Personal information
- Full name: Clifford George Huxford
- Date of birth: 8 June 1937
- Place of birth: Stroud, Gloucestershire, England
- Date of death: 3 August 2018 (aged 81)
- Position: Wing half

Youth career
- 1953–1955: Chelsea

Senior career*
- Years: Team / Apps / (Gls)
- 1955–1959: Chelsea / 6 / (0)
- 1959–1967: Southampton / 278 / (4)
- 1967–1968: Exeter City / 41 / (1)
- –: Worcester City

Managerial career
- 1972: Aldershot (caretaker manager)
- ?–2001: Brockenhurst

= Cliff Huxford =

English footballer (1937–2018)

Clifford George Huxford (8 June 1937 – 3 August 2018) was an English footballer who played as a wing half in the Football League for Chelsea, Southampton and Exeter City.

== Football career ==
Huxford began his career as a junior with Chelsea, and made his Football League debut for the club in the 1958–59 season, before moving to Southampton in part-exchange for Charlie Livesey.
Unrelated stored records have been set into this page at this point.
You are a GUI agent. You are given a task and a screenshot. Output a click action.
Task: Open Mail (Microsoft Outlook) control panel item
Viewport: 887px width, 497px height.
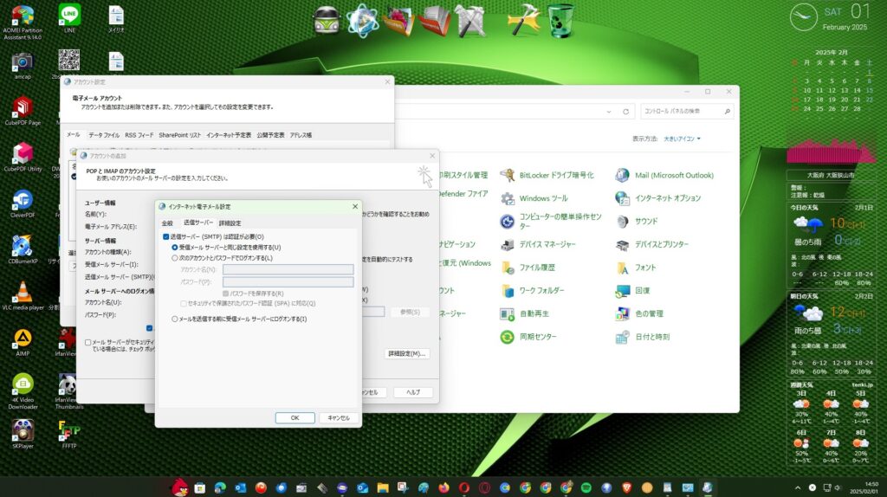click(x=674, y=175)
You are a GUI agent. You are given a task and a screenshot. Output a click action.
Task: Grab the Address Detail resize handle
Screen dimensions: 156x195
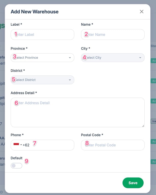143,125
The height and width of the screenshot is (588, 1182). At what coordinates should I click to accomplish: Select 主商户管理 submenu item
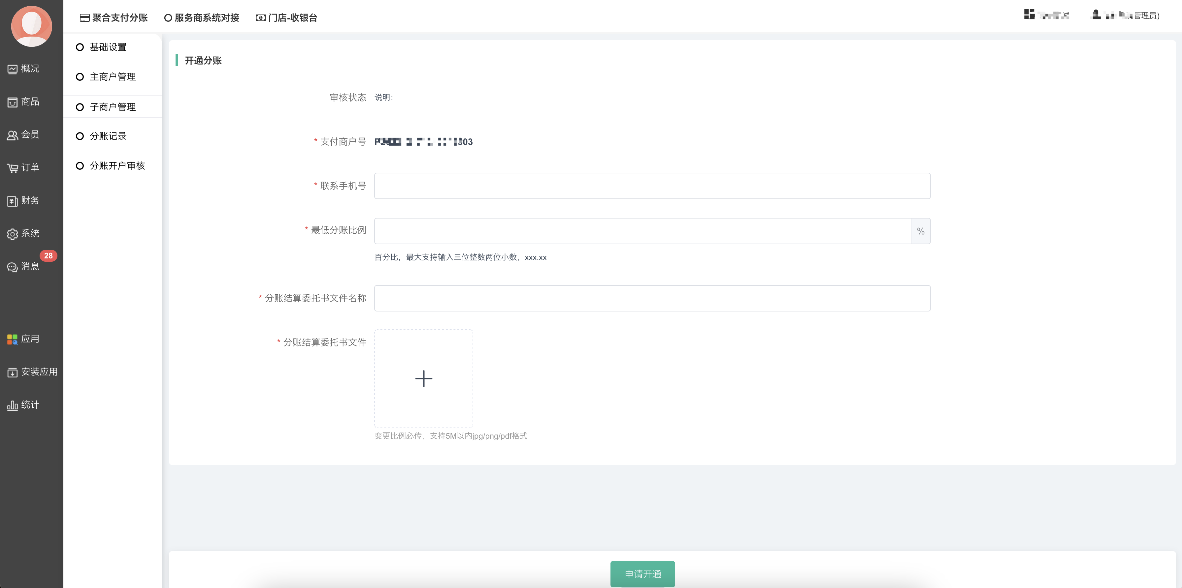point(112,77)
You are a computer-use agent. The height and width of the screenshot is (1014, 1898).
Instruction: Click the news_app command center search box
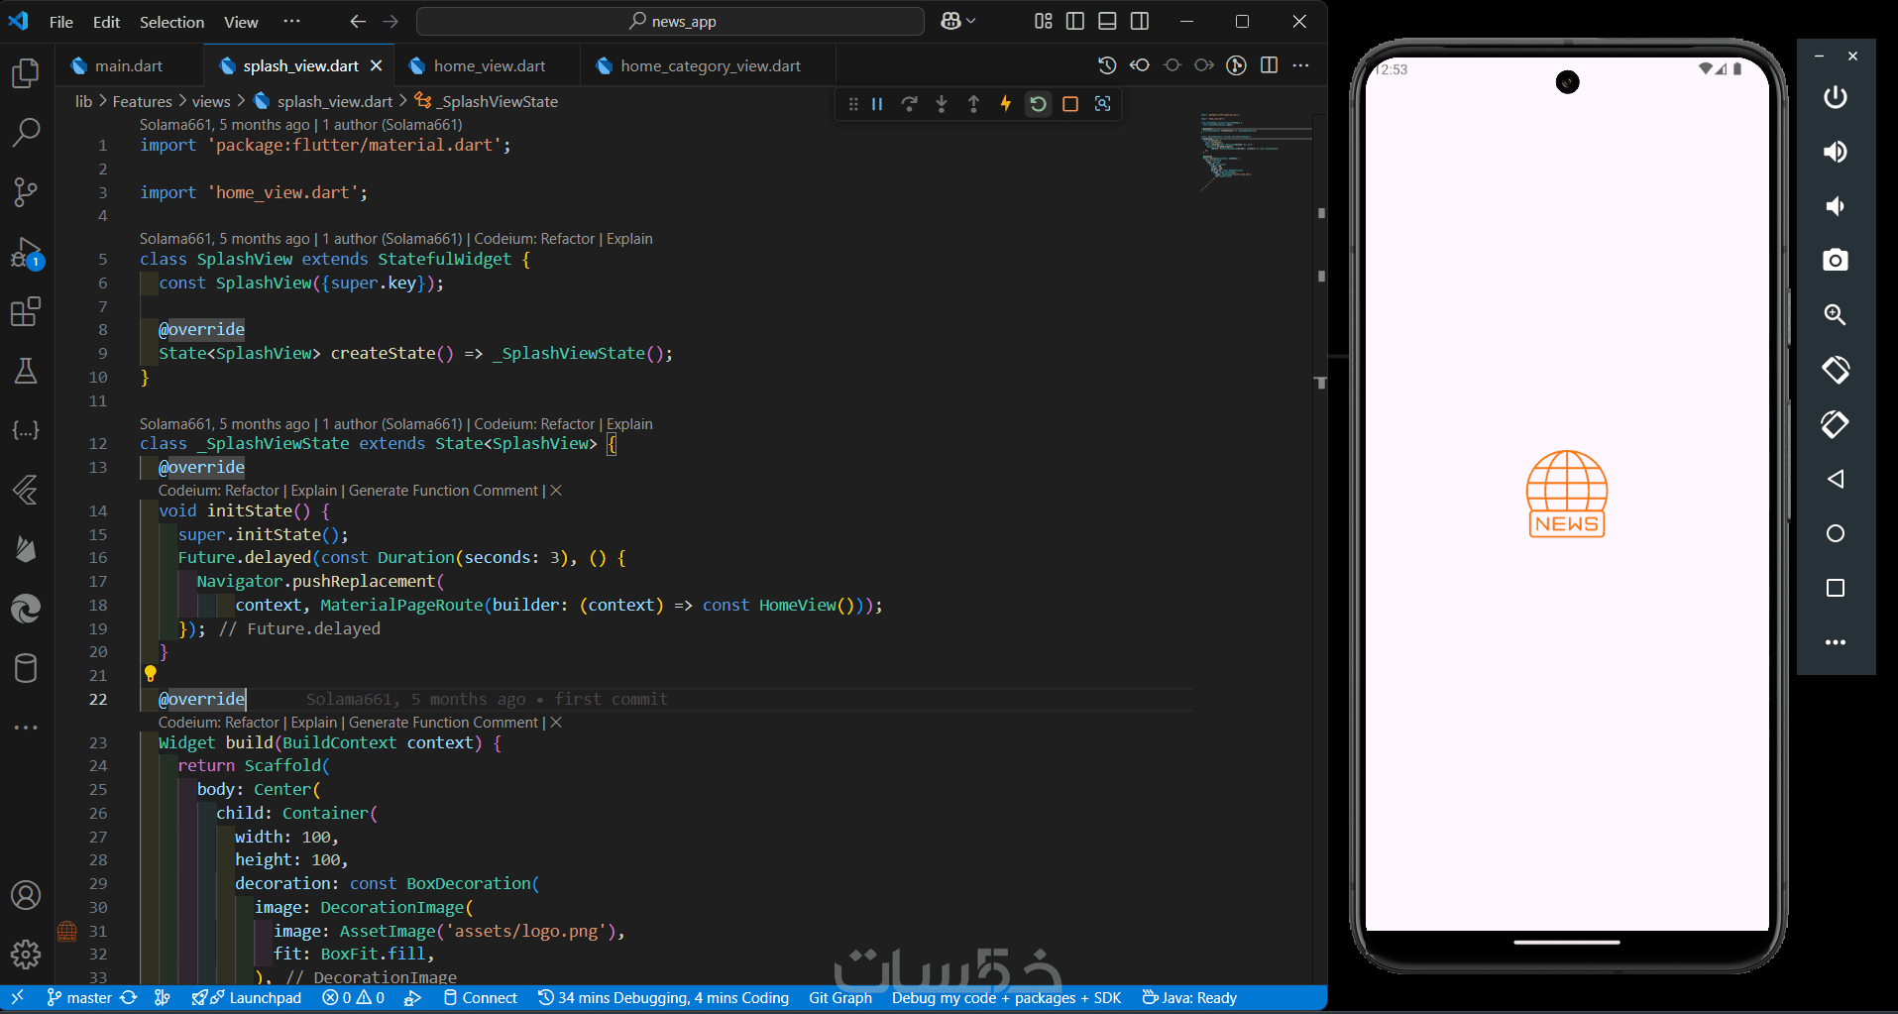click(671, 21)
He spent eight seasons with Southampton, during which he played 320 games in all competitions, scoring 4 goals. In 1967, he moved on to Exeter City for a season, playing a further 41 games and scoring once. He went on to play for clubs including Worcester City of the Southern League, after which he had a long career as coach or manager with numerous clubs in non-League football.